▸ Exercise instructions
**1)** Summarize the snailfish article in two sentences.
**2)** In the snailfish article, translate this sentence into Spanish: "The snailfish generate the proteins in the liver, from which they are dispersed into the blood."
**3)** Write the next part of the snailfish article.

[Text excerpt Boundary: Start]

The Liparis gibbus is able to biofluoresce, in addition to keep itself from freezing.
Image: J. Sparks, D. Gruber

The deep sea is filled with creatures adapted to intense environments, and new research describes how biofluorescent snailfish near Greenland use antifreeze proteins to keep themselves alive in frigid waters.

Researchers from the American Museum of Natural History and the City University of New York wanted to know how snailfish in an iceberg habitat located off the coast of Eastern Greenland survive in water around 28.4 degrees Fahrenheit (-2 degrees Celsius). They sequenced the RNA of a juvenile Liparis gibbus—more commonly known as the variegated snailfish—and found that the fish rely on a high level of special proteins to limit the formation of ice crystals inside their bodies. Their work is published in Evolutionary Bioinformatics.

“There is a wide diversity of mechanisms that different animals have evolved to withstand extreme cold,” said study author David Gruber in an email to Gizmodo. “Antifreeze proteins prevent large ice crystals from forming in their bodies. Other strategies, like cytoprotectants, help minimize cell shrinkage, and other adaptations help maintain membrane structure.”


The snailfish generate the proteins in the liver, from which they are dispersed into the blood. The antifreeze proteins do not completely prevent the formation of ice crystals, but instead limit their growth to “manageable sizes,” as described in the paper.

[Text excerpt Boundary: End]
[Recorded data Boundary: Start]

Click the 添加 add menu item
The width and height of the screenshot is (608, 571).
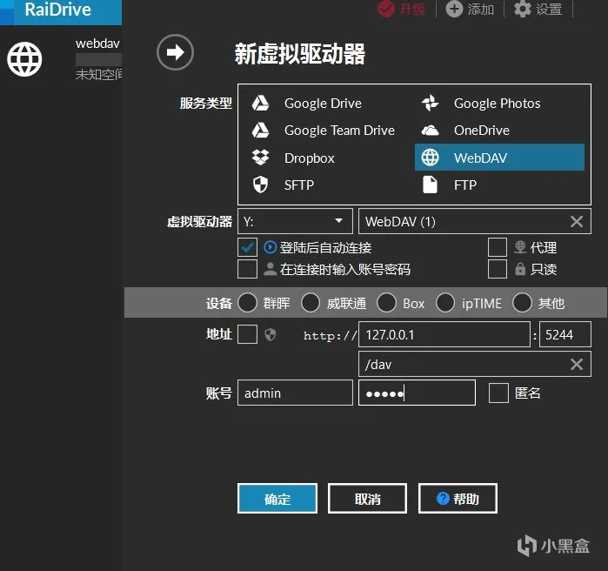(x=470, y=9)
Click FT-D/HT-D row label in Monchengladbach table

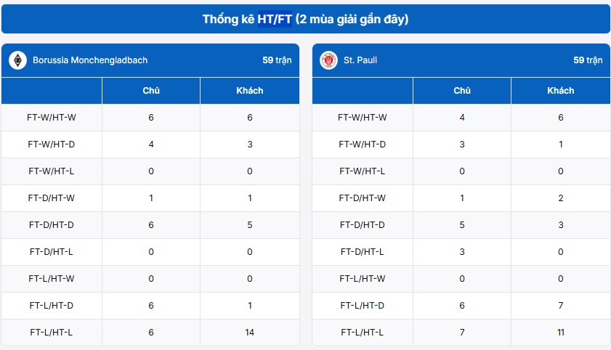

[Recorded data Boundary: End]

▸ Exercise responses
**1)** Researchers from the American Museum of Natural History and the City University of New York sequenced the RNA of a juvenile variegated snailfish (Liparis gibbus) to learn how snailfish in an iceberg habitat off eastern Greenland survive water of about -2 degrees Celsius. They found that the fish depend on high levels of antifreeze proteins, made in the liver and dispersed into the blood, which limit ice crystals in their bodies to manageable sizes rather than preventing them entirely.

**2)** Los peces caracol generan las proteínas en el hígado, desde donde se dispersan en la sangre.

**3)**
Gruber, a research associate at the American Museum of Natural History and a professor at CUNY, along with co-author John Sparks observed snailfish glowing green and red during an August 2019 expedition. This was the first documentation of biofluorescence in Arctic fish.


“When we discovered that the snailfish was biofluorescent, we sequenced its entire transcriptome to look for the gene responsible for its fluorescent protein,” Gruber said. “While we did not locate this gene, we noticed that some of the most highly expressed genes were related to antifreeze proteins.”

Since these fish are optimized for freezing waters, the researchers are concerned about what will happen to the snailfish as ocean temperatures warm. While the snailfish can survive in warmer waters, those warmer waters will bring biodiversity into higher latitudes—potentially threatening their role in the food chain.